=== Begin Enclosure ===

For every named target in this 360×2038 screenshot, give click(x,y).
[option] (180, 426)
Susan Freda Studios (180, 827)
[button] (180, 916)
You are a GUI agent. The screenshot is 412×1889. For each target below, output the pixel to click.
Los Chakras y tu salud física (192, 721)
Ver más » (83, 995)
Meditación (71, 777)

=== End Enclosure ===
=== Begin Enclosure ===

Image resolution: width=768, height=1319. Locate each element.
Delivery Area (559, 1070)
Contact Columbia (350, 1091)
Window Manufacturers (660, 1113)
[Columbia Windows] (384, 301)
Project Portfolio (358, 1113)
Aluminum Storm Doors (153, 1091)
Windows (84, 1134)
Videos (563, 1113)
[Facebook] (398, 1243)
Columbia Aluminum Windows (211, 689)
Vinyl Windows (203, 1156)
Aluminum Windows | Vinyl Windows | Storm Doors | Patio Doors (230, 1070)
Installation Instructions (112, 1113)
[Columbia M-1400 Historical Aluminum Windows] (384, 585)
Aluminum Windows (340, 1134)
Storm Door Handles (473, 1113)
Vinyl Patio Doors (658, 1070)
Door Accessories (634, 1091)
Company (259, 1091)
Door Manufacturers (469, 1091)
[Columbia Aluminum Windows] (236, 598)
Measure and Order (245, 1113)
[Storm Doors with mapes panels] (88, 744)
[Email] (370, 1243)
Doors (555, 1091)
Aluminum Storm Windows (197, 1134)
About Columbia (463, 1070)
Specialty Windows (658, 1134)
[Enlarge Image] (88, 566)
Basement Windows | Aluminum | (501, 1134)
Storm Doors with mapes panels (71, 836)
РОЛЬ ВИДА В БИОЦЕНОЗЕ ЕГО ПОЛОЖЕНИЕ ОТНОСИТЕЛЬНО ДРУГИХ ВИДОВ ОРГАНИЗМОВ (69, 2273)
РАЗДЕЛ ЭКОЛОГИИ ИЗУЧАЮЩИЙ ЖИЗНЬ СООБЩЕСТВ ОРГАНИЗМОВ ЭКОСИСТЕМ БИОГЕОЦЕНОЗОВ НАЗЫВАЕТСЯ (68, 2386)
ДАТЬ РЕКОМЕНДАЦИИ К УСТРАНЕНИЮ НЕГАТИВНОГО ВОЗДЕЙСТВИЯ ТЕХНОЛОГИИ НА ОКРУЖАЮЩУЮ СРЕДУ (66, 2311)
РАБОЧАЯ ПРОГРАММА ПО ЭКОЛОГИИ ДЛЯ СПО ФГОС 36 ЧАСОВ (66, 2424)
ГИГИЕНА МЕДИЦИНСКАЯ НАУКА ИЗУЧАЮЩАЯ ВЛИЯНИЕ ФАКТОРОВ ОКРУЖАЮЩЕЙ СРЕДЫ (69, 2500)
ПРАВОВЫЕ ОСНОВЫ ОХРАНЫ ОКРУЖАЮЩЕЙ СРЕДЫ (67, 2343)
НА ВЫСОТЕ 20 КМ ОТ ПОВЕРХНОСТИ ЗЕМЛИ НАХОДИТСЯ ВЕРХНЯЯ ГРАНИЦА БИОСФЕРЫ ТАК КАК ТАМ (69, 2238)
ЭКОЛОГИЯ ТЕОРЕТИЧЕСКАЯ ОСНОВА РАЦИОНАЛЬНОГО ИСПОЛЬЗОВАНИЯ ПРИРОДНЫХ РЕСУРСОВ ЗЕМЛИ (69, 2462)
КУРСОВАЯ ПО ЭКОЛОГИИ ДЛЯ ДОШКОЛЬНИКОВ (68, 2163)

=== End Enclosure ===
=== Begin Enclosure ===

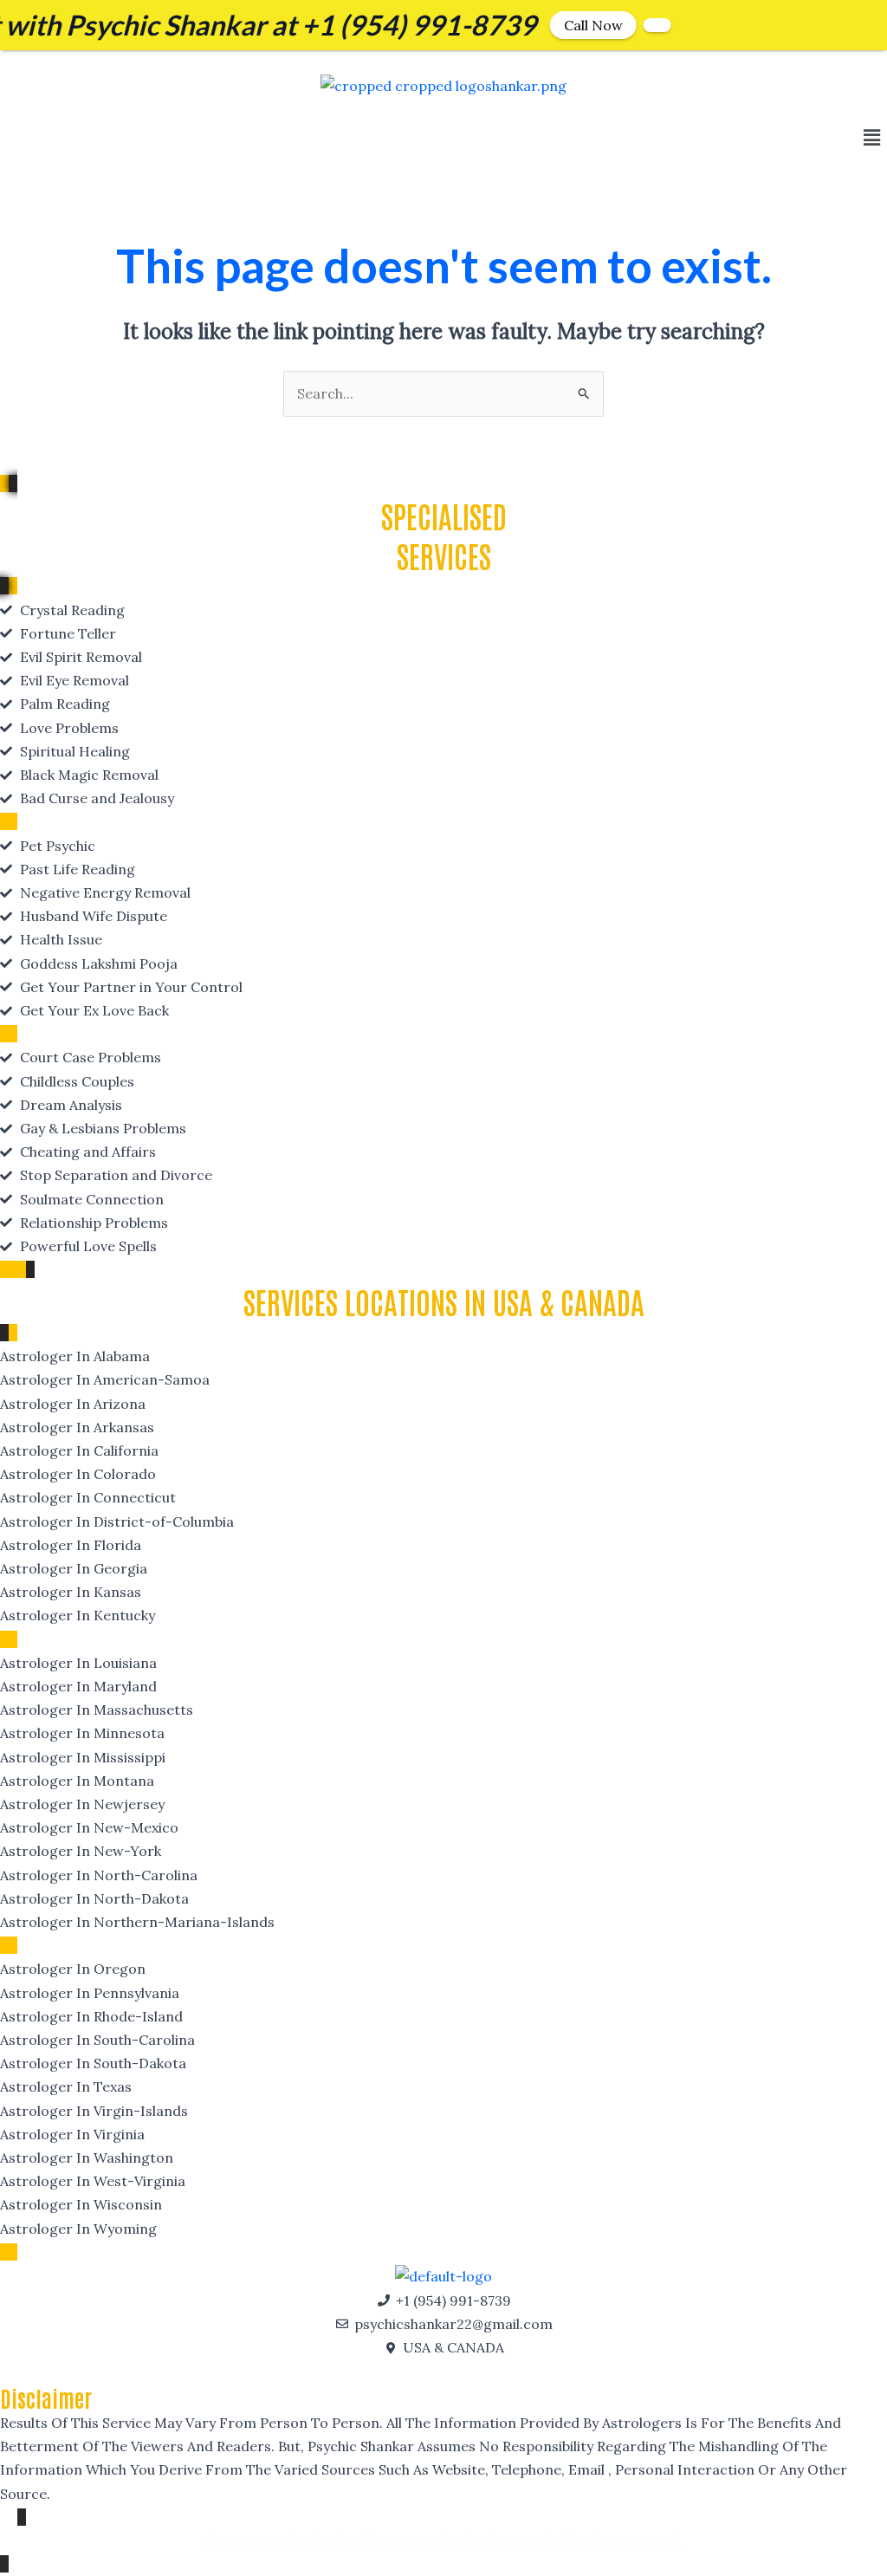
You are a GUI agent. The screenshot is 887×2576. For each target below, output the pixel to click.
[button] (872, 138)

=== End Enclosure ===

Task brief: Look through the data above and return exactly the lines from the one that contains "[button] (180, 916)" to the one that contains "Meditación (71, 777)", inclusive, with nothing else.

Answer section:
[button] (180, 916)
You are a GUI agent. The screenshot is 412×1889. For each target below, output the pixel to click.
Los Chakras y tu salud física (192, 721)
Ver más » (83, 995)
Meditación (71, 777)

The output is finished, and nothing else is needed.